◆ TASK BRIEF
Every entry here should be copied exactly.

Pixel coordinate grounding data
--

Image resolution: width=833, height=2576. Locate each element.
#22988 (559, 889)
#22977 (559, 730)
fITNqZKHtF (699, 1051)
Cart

--

◆ WRITTEN SOLUTION
Image resolution: width=833, height=2576. Locate each element.
#22988 (559, 889)
#22977 (559, 730)
fITNqZKHtF (699, 1051)
Cart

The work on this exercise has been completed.